▶ [Supplied records]
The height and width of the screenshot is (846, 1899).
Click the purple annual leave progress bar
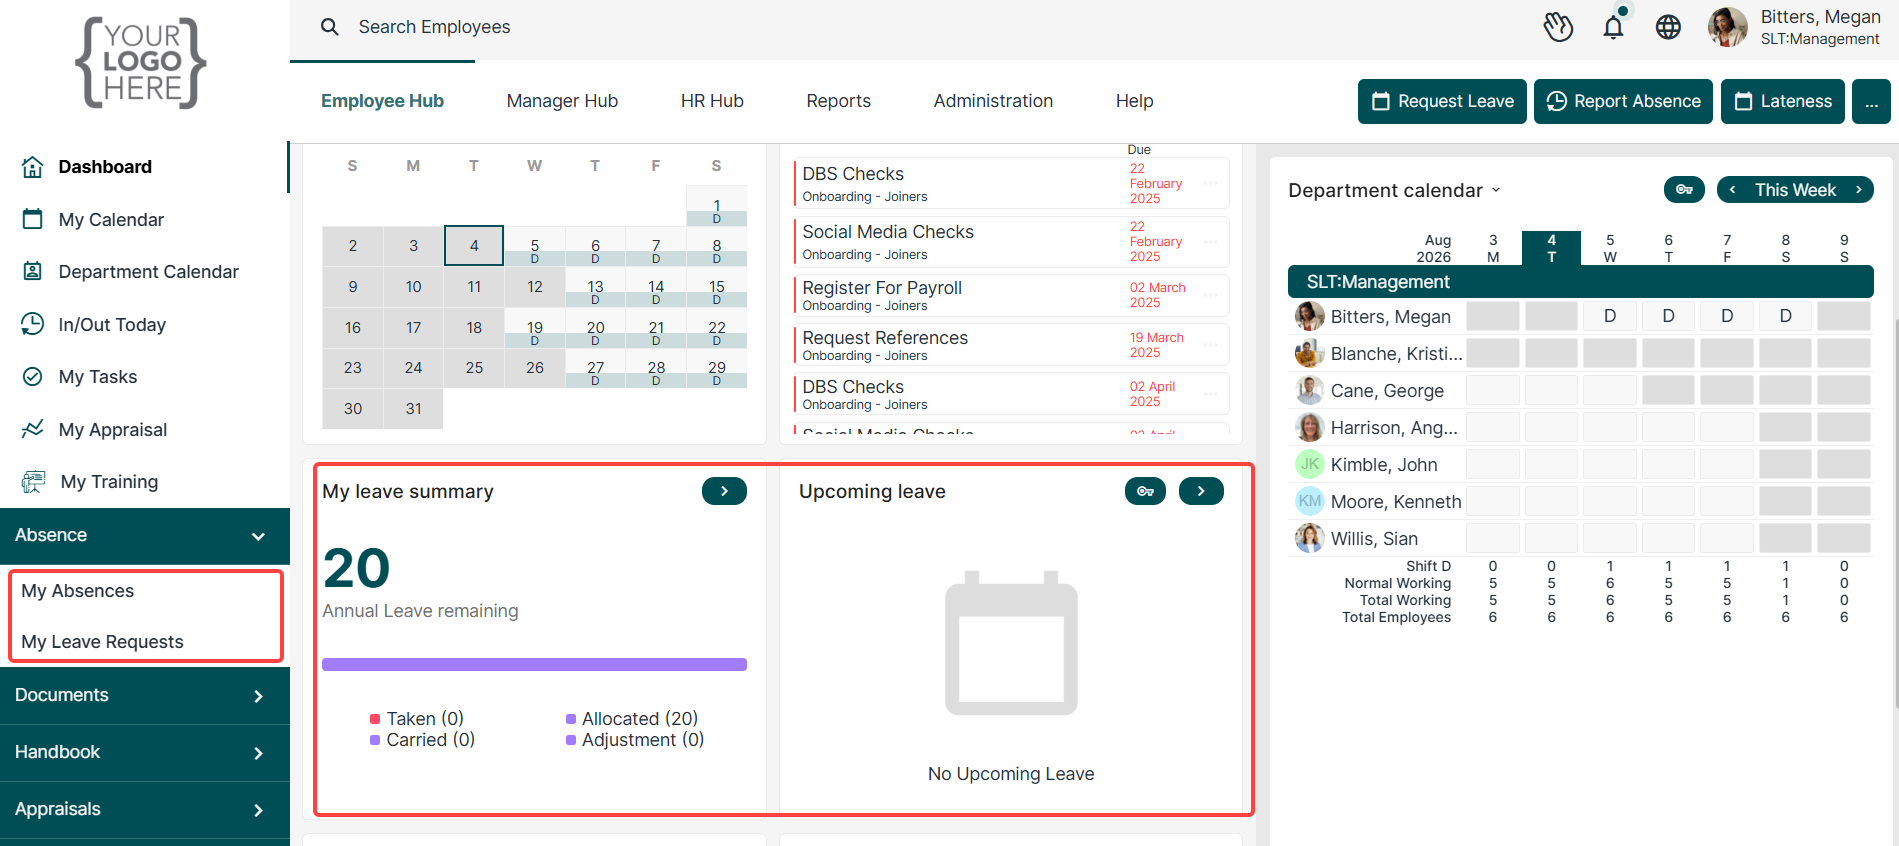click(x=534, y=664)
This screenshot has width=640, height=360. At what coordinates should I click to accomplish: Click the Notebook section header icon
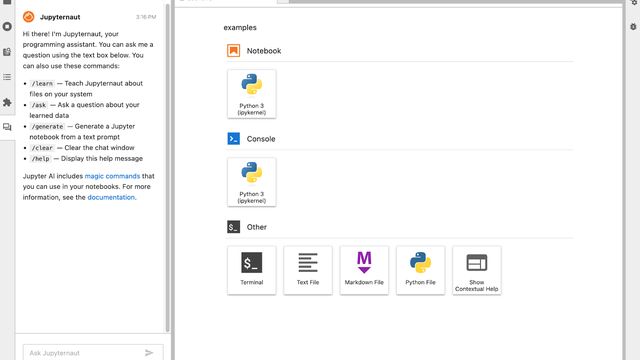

--

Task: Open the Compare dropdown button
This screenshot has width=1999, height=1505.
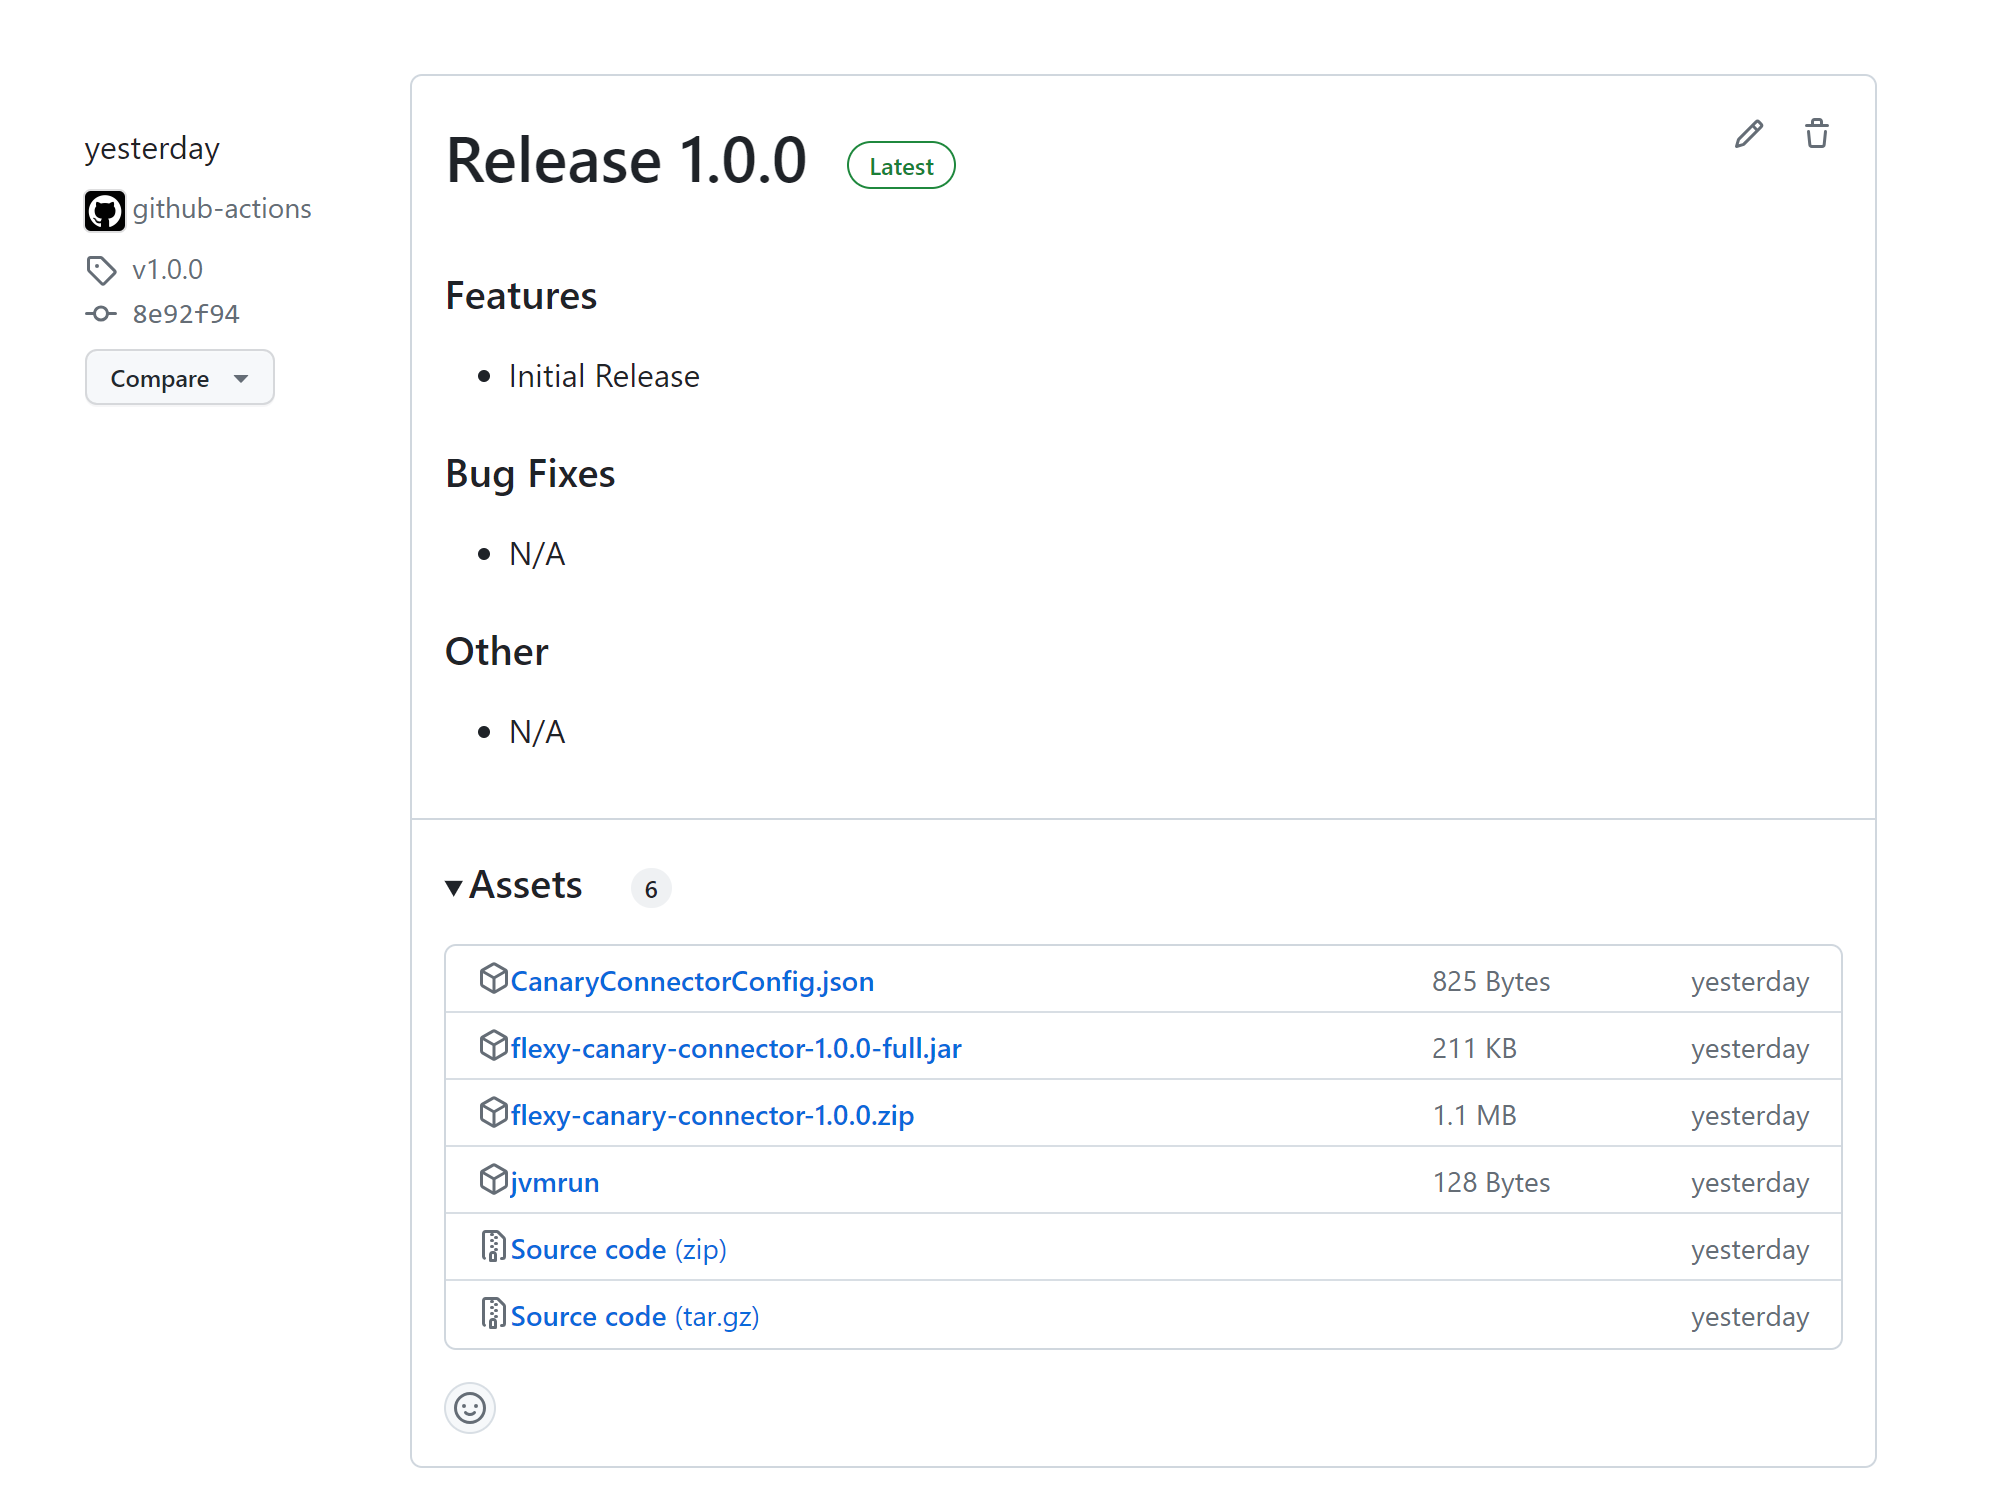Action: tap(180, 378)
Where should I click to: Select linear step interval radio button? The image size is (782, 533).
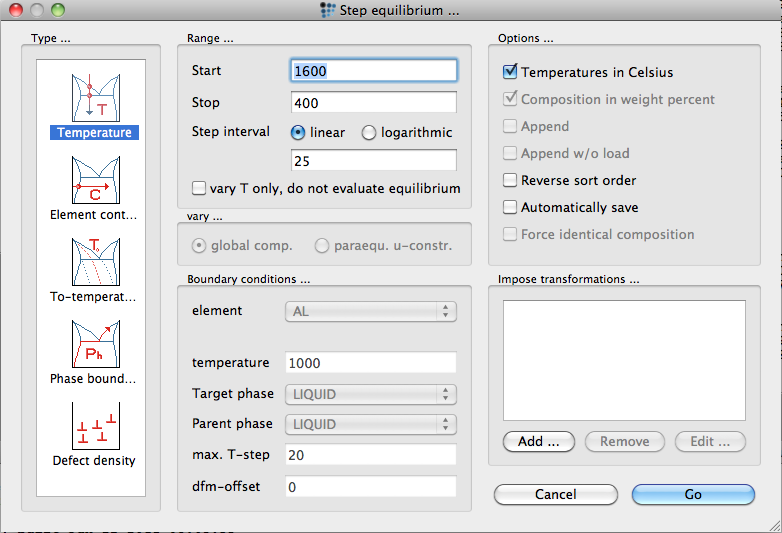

▶ [Aim of the exercise]
Above are some entries. Restate word for word the lines from the one holding "The height and" through the one holding "This screenshot has width=640, height=360.", but not the pictures.

▶ [Solution for this task]
The height and width of the screenshot is (846, 1899).
Click the purple annual leave progress bar
click(x=534, y=664)
This screenshot has width=640, height=360. At what coordinates should I click to accomplish: Click the Notebook section header icon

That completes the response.